Oasis’ record-setting debut album came in 1994, at a time in which the reputation of the band had already turned them into cultural icons in England. Their early singles “Supersonic”, “Shakermaker” and “Live Forever” are included along with “Cigarettes & Alcohol”, a cut that captures their infamous swagger better than a hundred clippings. “Supersonic” was their first single, it made the Top 40 and Noel has termed it their own take on “I Am The Walrus” – IE, a lot of nonsense strung together. The first lines, though, do make a lot of sense and go hand in hand with “Cigarettes & Alcohol” towards defining their image of hellraisers: “I’m feeling supersonic, give me gin & tonic / You can have it all, but how much do you want it?”.

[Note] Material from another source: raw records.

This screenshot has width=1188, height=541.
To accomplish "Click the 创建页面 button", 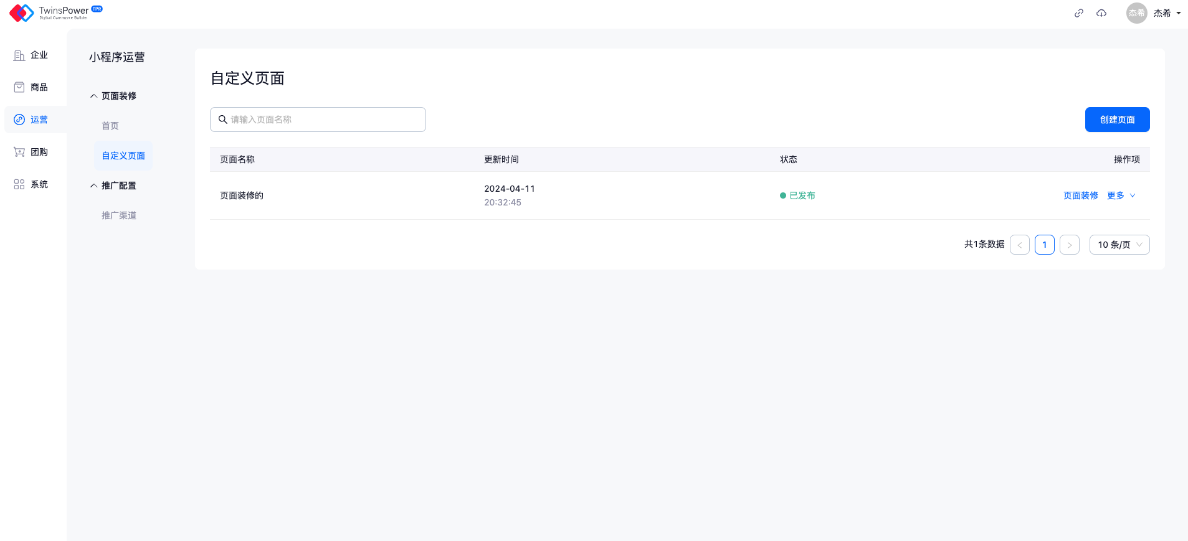I will [x=1117, y=120].
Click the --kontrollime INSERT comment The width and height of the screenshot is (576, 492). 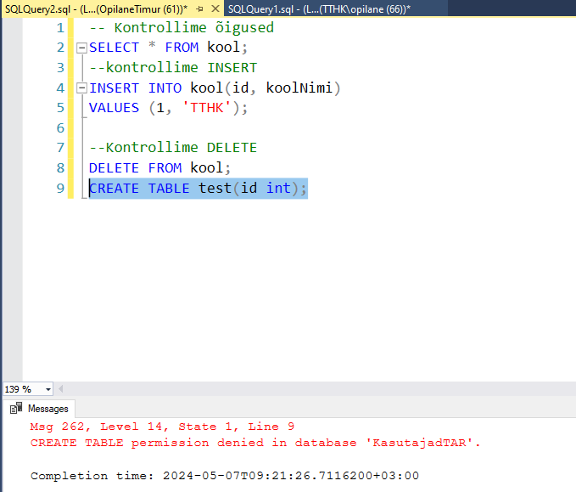pyautogui.click(x=173, y=67)
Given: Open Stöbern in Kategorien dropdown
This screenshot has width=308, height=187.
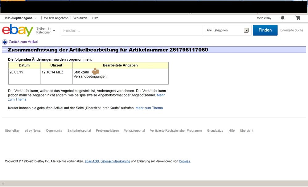Looking at the screenshot, I should click(46, 30).
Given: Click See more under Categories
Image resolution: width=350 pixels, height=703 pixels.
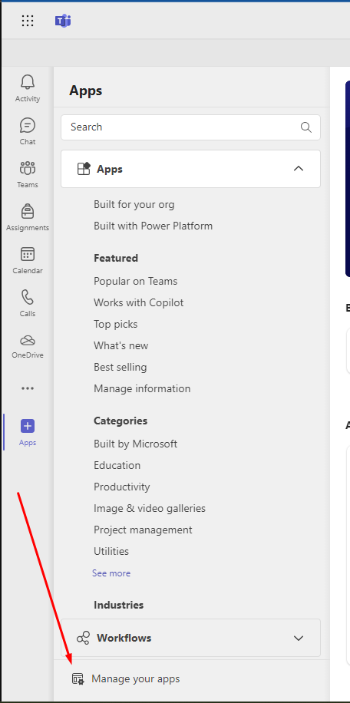Looking at the screenshot, I should click(111, 573).
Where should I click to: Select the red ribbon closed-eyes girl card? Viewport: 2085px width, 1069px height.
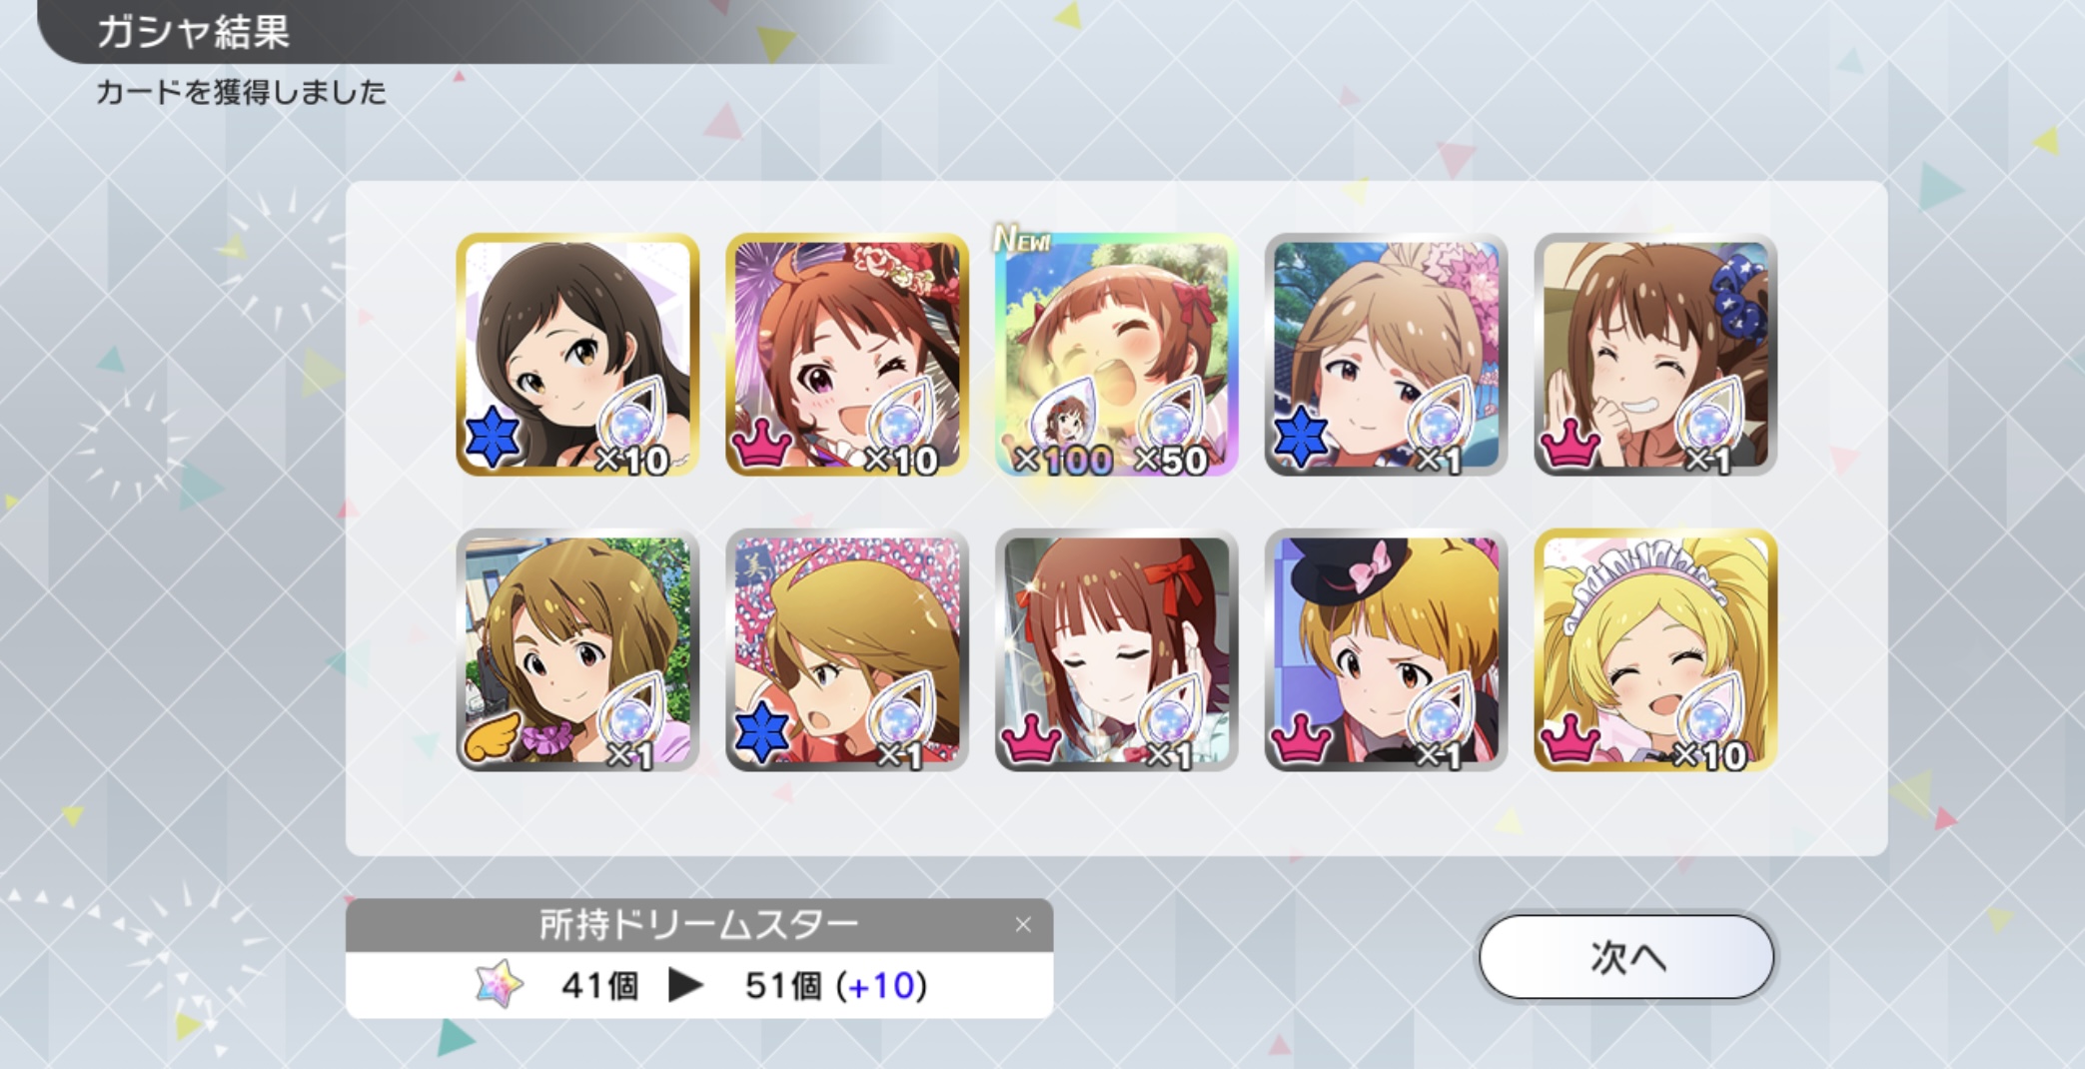(1116, 649)
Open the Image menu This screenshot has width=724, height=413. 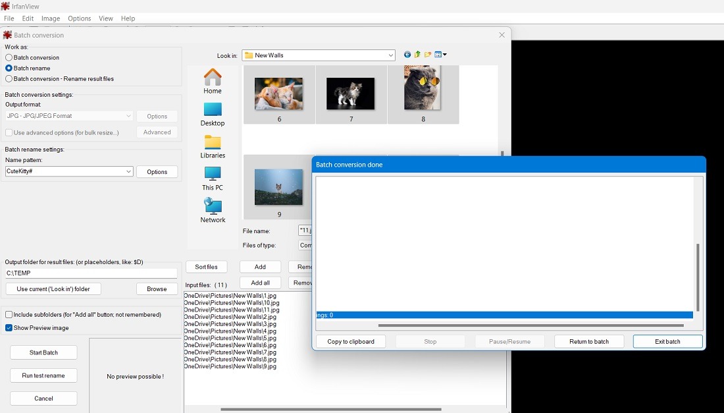51,18
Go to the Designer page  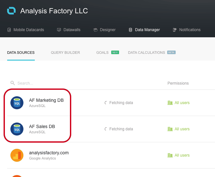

“Shakermaker” was their second single, and it resembled “I’d Like To Teach The World To Sing” more than fleetingly. It is widely considered as a misstep now, but the succeeding single was their first truly indispensable song: “Live Forever”. It established Noel’s predominant themes of individuality and unity (the classic “Us” Vs. “Them” dilemma that characterizes his output), and it was the first true ace the band laid on the table. It gave them their first Top 10 success.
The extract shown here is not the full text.